こういった批判的な考え方を見直すきっかけとなったのは、○○市の国際交流協会からドイツ料理の調理教室を頼まれたことだった。最初はしぶしぶだったが、伝えたいことを伝えるいいチャンスだと私は気付いた。「ドイツ料理」ではなく、南ドイツの家庭料理を作り、エルザスの伝統的な加工食品でもある「シュークルート」と越境的な食材である「ジャガイモ」に焦点を当て、また現在のドイツではトルコ由来の「ケバブ」が欠かせないものだということも伝えれば、ドイツの地域性、移民国ドイツの様子を紹介しつつ、「国を単位とする」思考の枠組みを少しでも変化させることができるのではないかと考えたからだ。実際、国際理解協会のボランティア・スタッフと何回も打ち合わせをして、イベントも一緒に企画することになった。このプロセスは楽しいもので、総務省の「地域における多文化共生推進プラン」で強調されている「対等な関係性」はこのように築かれるのだと実感できたような気がした。イベント自体も楽しかったし、自分が「ドイツ人!」としてではなく、また「客寄せパンダ」とか「教材見本」としてではなく、一人の生きた個体として認識された気がしたものだった。

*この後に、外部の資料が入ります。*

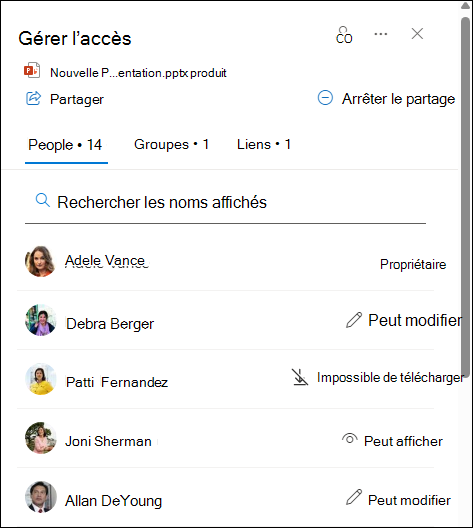Switch to the Liens tab
This screenshot has width=473, height=528.
click(x=264, y=145)
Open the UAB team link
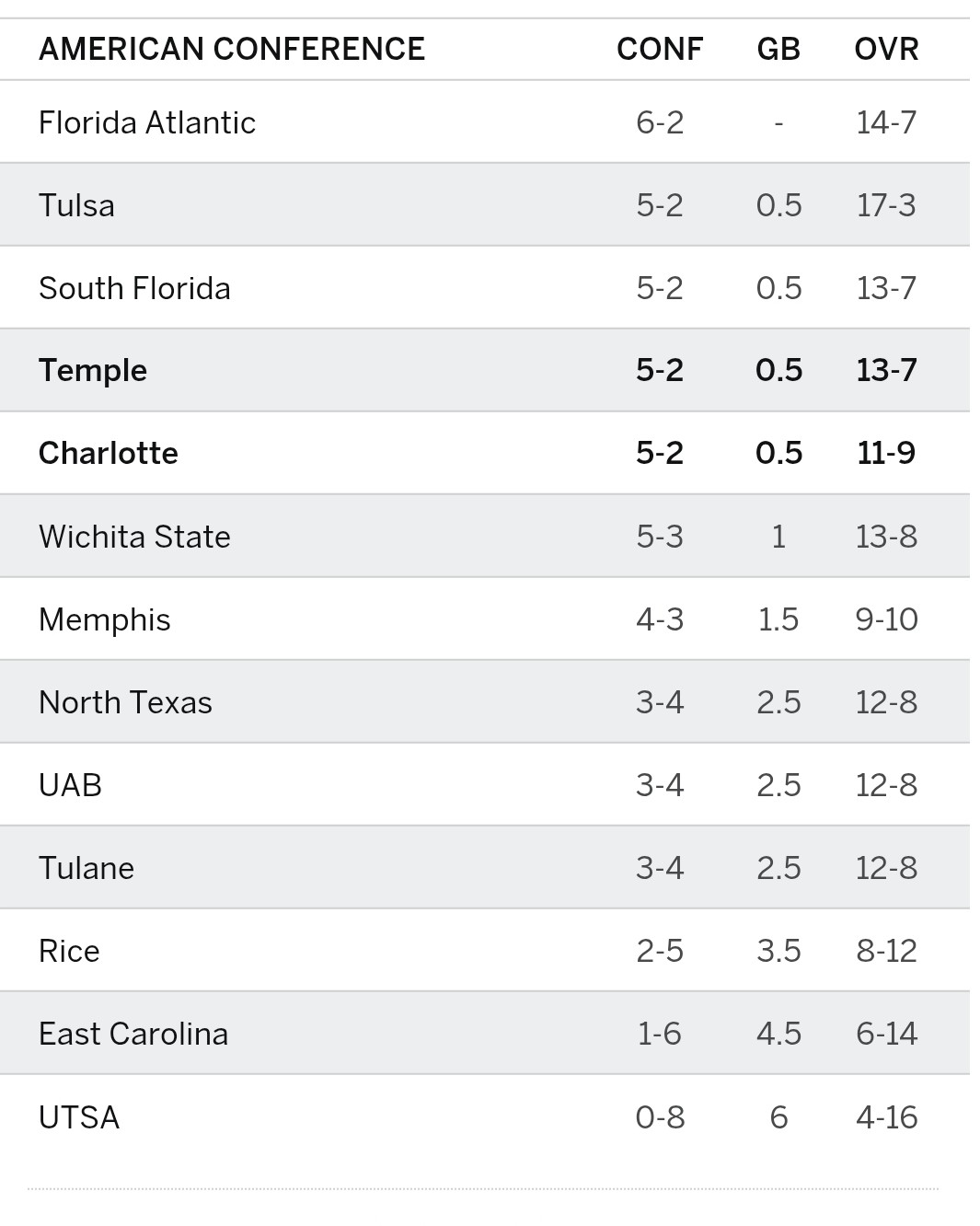The image size is (980, 1226). (x=70, y=785)
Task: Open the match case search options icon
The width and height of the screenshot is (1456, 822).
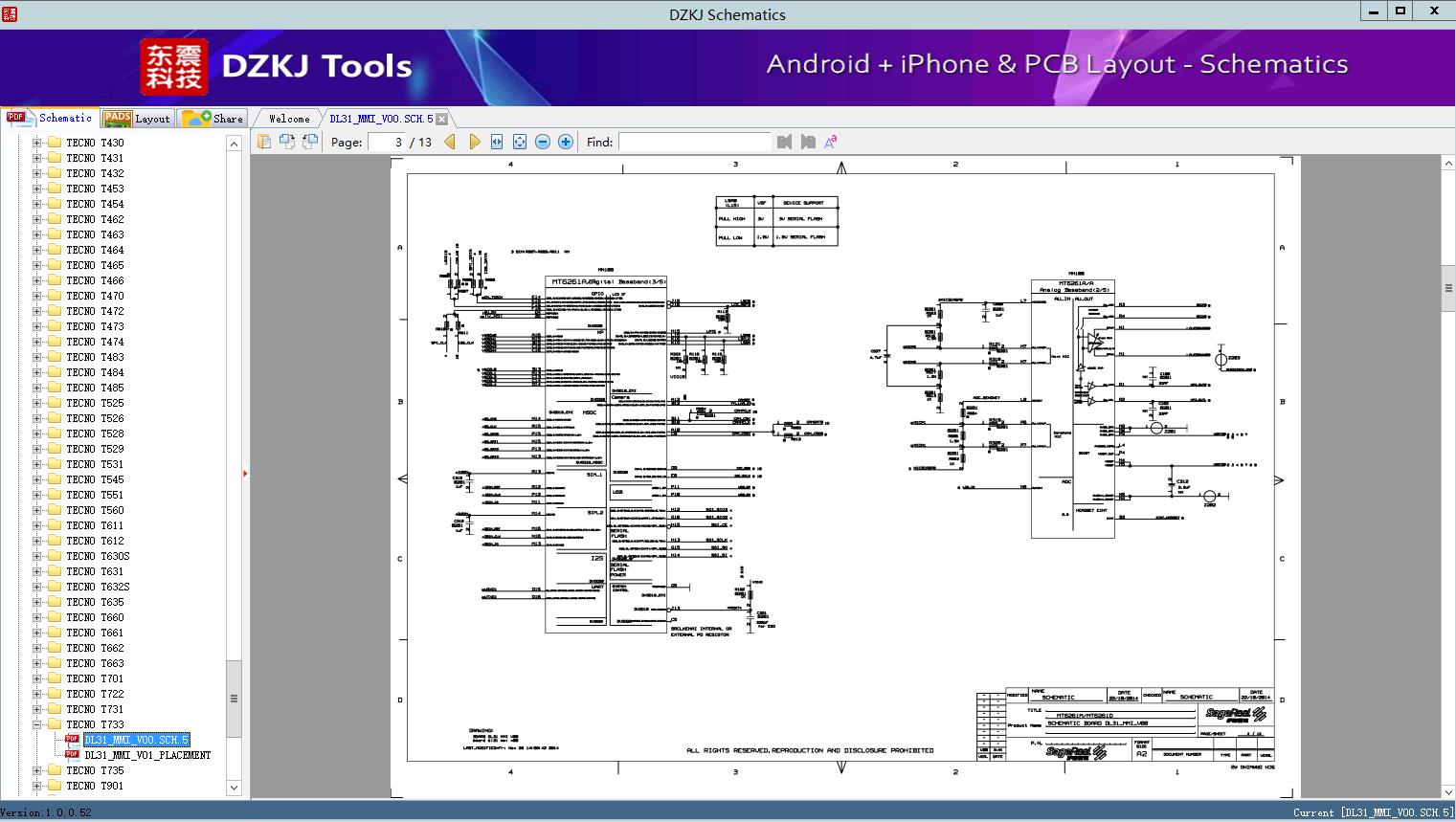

現在、私は「国際交流」のイベントを「入り口」として捉えている。外国籍住民を単なるお客さんとして呼んだだけでは、せっかく開いた扉がイベント終了後には再び閉まってしまう。だが、企画の過程も重視し、お互いの思いに耳を傾ければ、対等な関係性を築いていく格好の機会にできる。国際交流イベントが「入り口」なら、多文化共生は入り口の向こうにある「シェアハウス」だと私は思っている。学生の頃にシェアハウスに住んだ経験がある。ドイツ人同士でも、ゴミ出しや掃除などに関して、小さないざこざが絶えなかったが、そこでコミュニケーションとルール作りの大切さを学んだ。全体的に楽しい期間だったし、日頃の共同生活を通じて、お互いを理解できるようになった。
多文化共生にはイベントのような華やかさはないが、「共生」の基盤は地味な日常であり、地域の日本語教室やスポーツサークルなどの方がお互いの心理的な垣根を低くできる。多文化共生を実感・実践できる場となり得ると考える。そこでの出会いは、外国籍と日本人住民の相互理解を深めるためのもっとも有効な「啓発教材」の一つだ。定期的に顔をあわせることで、お互いを生きた個体として認識できるようになり、名前のない「あの○○人、あの○○国の人」は「○○さん、△△ちゃん、××くん」に変わるからである。